From memory a good air cooler can keep all but the most psychotically power hungry chips in the 60-70 range. Noctua are the best in the air cooling game, but the the Thermaltake one is I hear good value for its ability. The rule of thumb is that if the chip isn’t bundled with a cooler, you will need a good third party one. And for top end chips AIO Water Coolers are basically your only option.
Just as an aside, if you press Window Key+Pause Break it should bring up the system info and tell you what CPU you have and how much memory you have. Knowing that will allow us to make further recommendations.
When I built this PC, I was actually planning on getting an air cooler, but there were those who said for my Ryzen 5 5600, the cooler it comes with should be sufficient. I think it has been so far, but I guess if I want to game more seriously I should get a better one. Also I did share with Dirty Hipster my specs already, but I'm running the aforementioned CPU, a RX 6600, 16 GB of RAM, and an SSD.

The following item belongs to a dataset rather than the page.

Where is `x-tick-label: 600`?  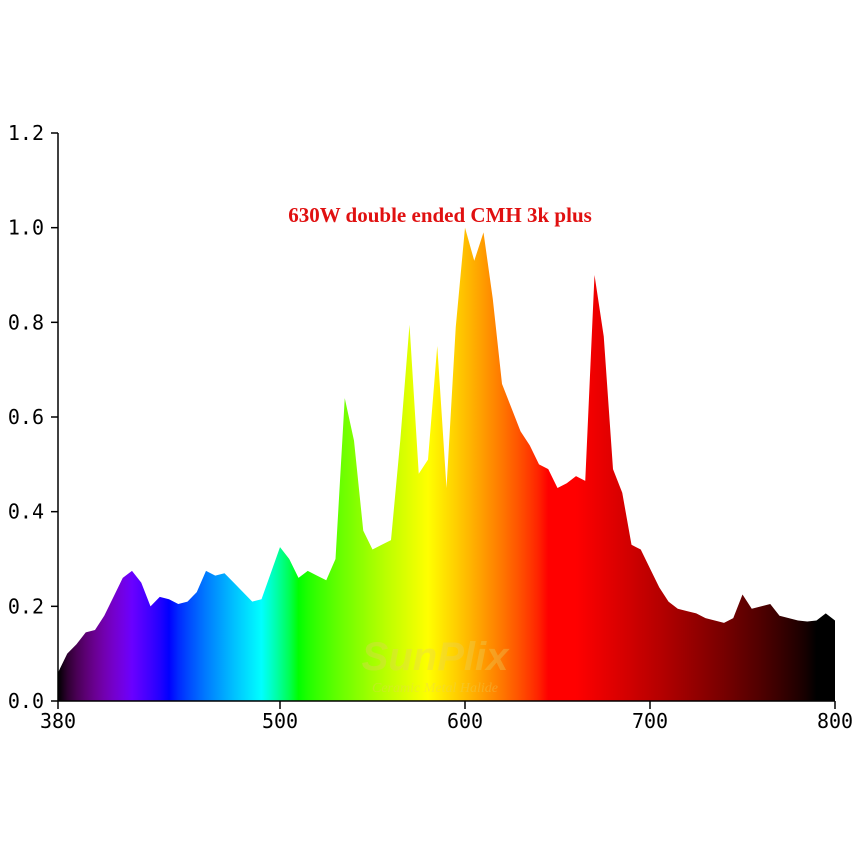
x-tick-label: 600 is located at coordinates (465, 721).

OT: Played through the satellite mission again and had a MUCH better time. This whole mission, I didn't even lose any health. Everything felt a lot smoother in general. I enabled all the BIOS settings that were recommended. According the performance logs from AMD Adrenaline:
- GPU: Average 63 degrees, Max 66
- CPU: Average 80 degrees, Max 86
- FPS: Average 114, Minimum 60
Huh, didn't expect that the CPU average temp would be as high as 80. On the smaller missions, it seemed rare that it would go that high. The FPS results are confusing though, because I definitely saw a bunch of 40s and 50s on the Steam FPS overlay. Could those readings have been flukes due to V-sync? My monitor is only 60 Hz after all.